Coat a roasting pan with cooking spray, then add the onions. Place the turkey on top of the onions. Bake, uncovered, for 3 to 3 1/2 hours, or until an instant read thermometer inserted at the innermost part of the thigh (without touching bone) reaches between 165 degrees and 170 degrees. If the turkey browns too quickly, cover loosely with foil.
  Remove the turkey from the oven, cover with foil and let stand for 15 minutes before carving. 
In a medium saucepan over medium heat, bring the reserved cranberry sauce mixture to a simmer. Serve the warmed sauce alongside the turkey.

Orange Brownies.

Orange Brownies
The orange smell evocative of the Christmas Day!
Ingredients: 
  • 1 1/2 cups all-purpose flour
  • 2 cups sugar 
  • 1 teaspoon salt 
  • 1 cup (2 sticks) butter, softened 
  • 4 eggs 
  • 2 teaspoons pure orange extract 
  • 1 teaspoon grated orange zest 

Glaze:
  • 1 cup confectioners' sugar
  • 2 tablespoons orange juice 
  • 1 teaspoon grated orange zest 

Preheat oven to 350 degrees F.
  Grease a 13 by 9 by 2-inch pan and set aside. In a mixing bowl, stir together flour, sugar, and salt. Add butter, eggs, orange extract, and orange zest and beat with a handheld electric mixer until well blended. Pour batter into prepared pan and bake for 30 minutes, or until light golden brown and set. Remove from oven and pierce top of entire cake with a fork. 

Glaze:
Combine all ingredients in a bowl, stirring until smooth. Pour glaze over cake. Cool cake and cut into squares.
Notes: if you likes lots of glaze you should doubles the recipe))).

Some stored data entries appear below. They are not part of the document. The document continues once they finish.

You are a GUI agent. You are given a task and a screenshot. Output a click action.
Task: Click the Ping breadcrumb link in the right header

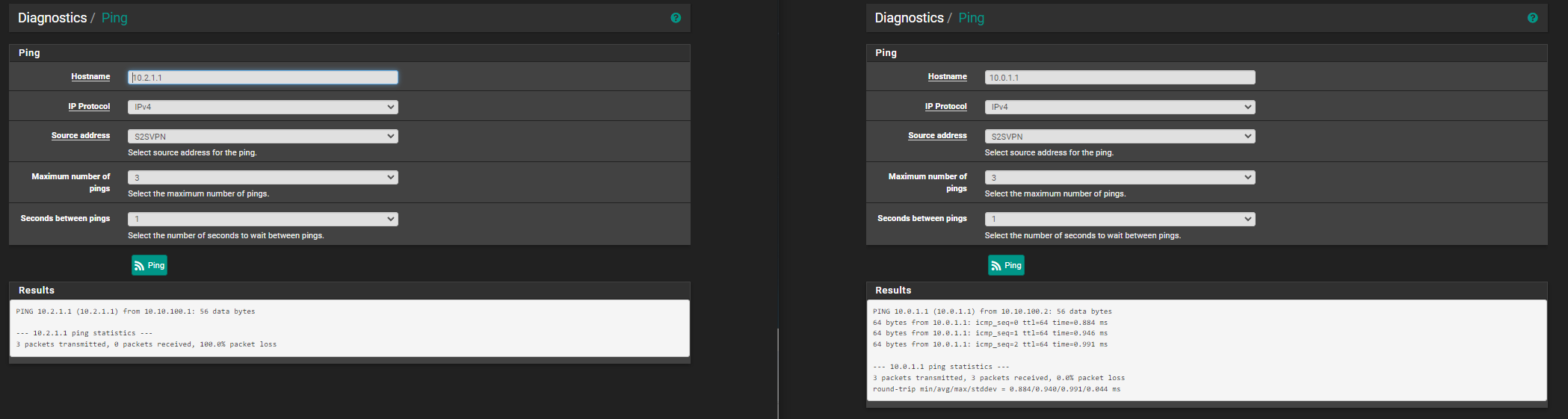tap(971, 18)
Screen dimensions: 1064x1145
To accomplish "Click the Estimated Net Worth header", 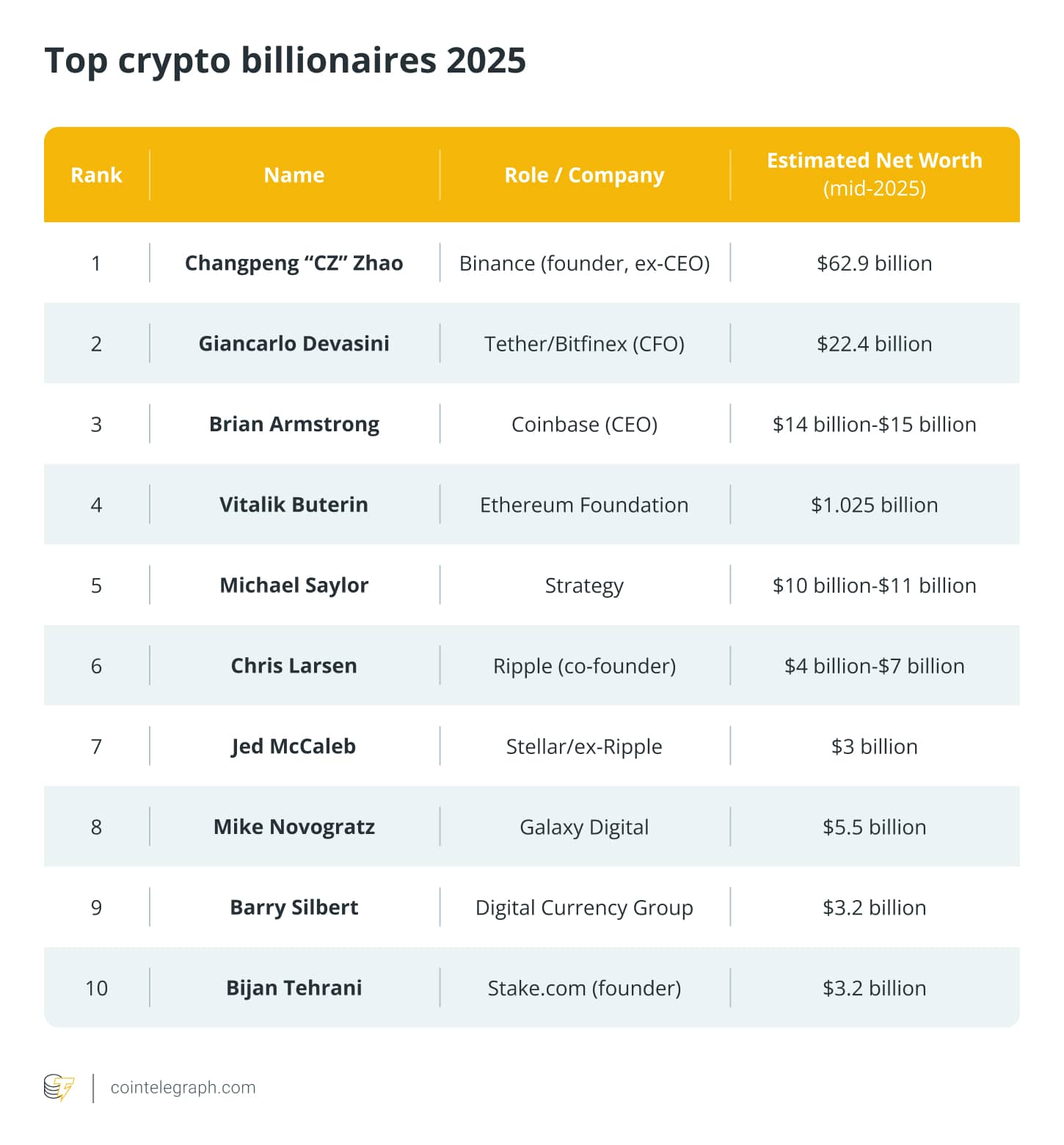I will 874,161.
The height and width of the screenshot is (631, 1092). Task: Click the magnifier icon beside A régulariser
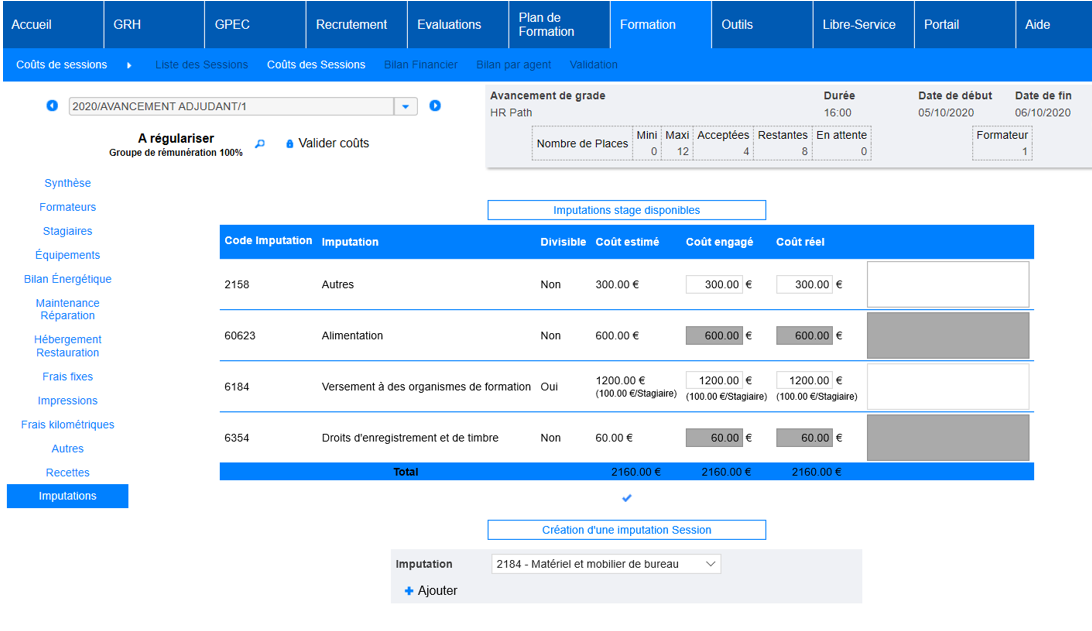[260, 144]
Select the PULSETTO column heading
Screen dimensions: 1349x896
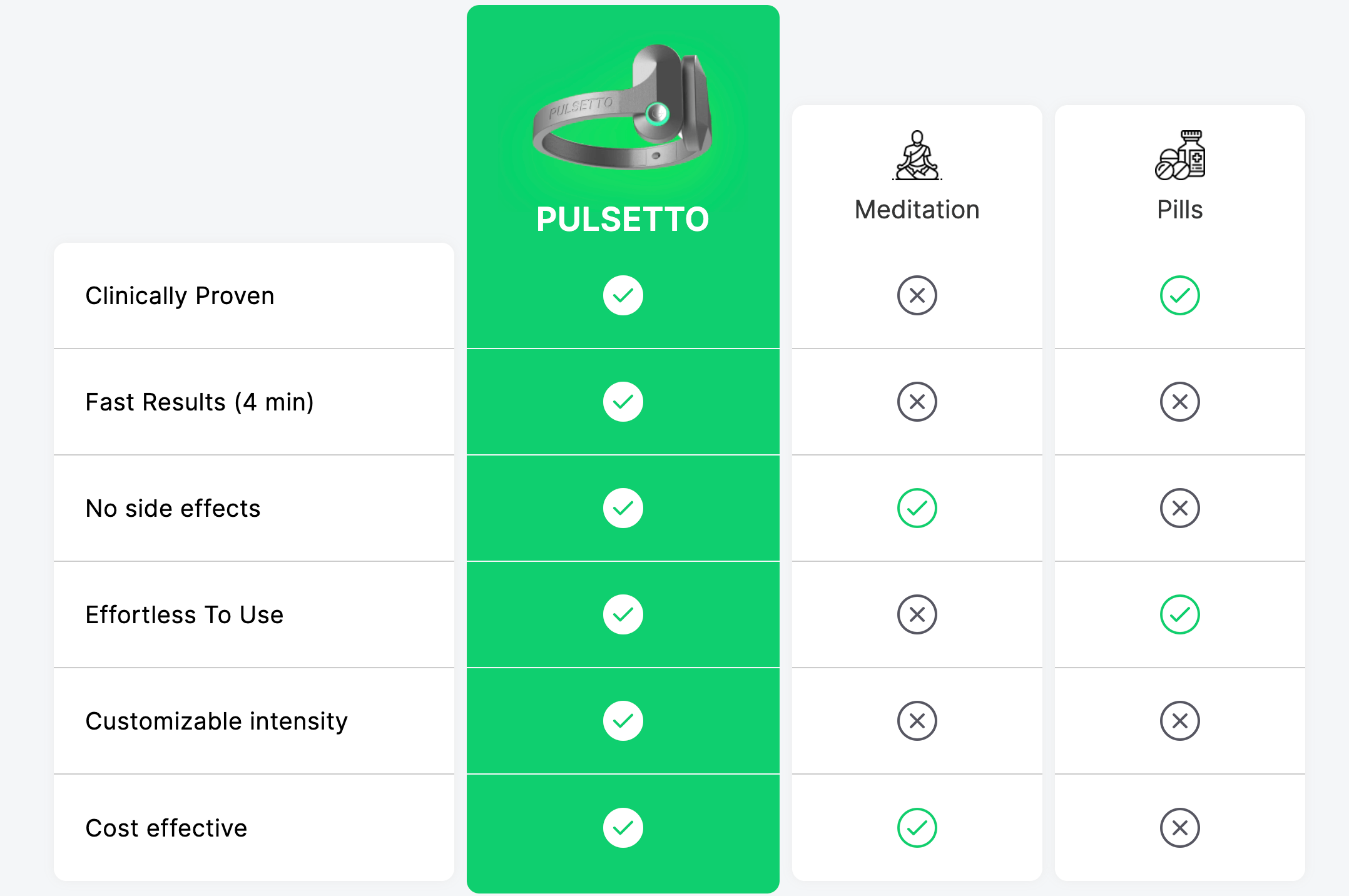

Christmas Bailey’s Truffles.


Bailey’s Truffles
Ingredients:
  • 12 oz double chocolate chips
  • 1/4 cup heavy cream 
  • 1 tablespoon sweet butter 
  • 2 egg yolks  
  • 1/4 cup Bailey’s Irish cream  

Melt chocolate, Bailey’s and heavy cream together over very low heat. Whisk in egg yolks, one at a time. Mixture will thicken. Whisk in butter. Refrigerate overnight, or until firm. With two spoons make small balls. Roll in powdered cocoa and wrap the foil around the candy.

Brown sugar Coffee cake


Coffee Cake
This recipe is easy & perfect  to bring to work one morning.

 Ingredients:
  • 2 cups brown sugar, lightly packed
  • 2 cups flour 
  • 1/2 cup butter, softened 
  • 1 egg, beaten 
  • 1 teaspoon nutmeg 
  • 1 teaspoon soda 
  • 1 cup sour cream 
  • 1/2 teaspoon cinnamon 
  • 1/2 cup chopped nuts 

  Thoroughly mix together brown sugar, flour and butter. Spread half of mixture into 9" square pan. To remaining brown sugar mixture, add egg and nutmeg. Mix soda into sour cream and add, stirring well. Spread batter over first mixture in pan. Sprinkle cinnamon and nuts over batter. Bake at 350 for 40 minutes. Serve as coffee cake, or top with whipped cream and serve as dessert. Serves 6-8.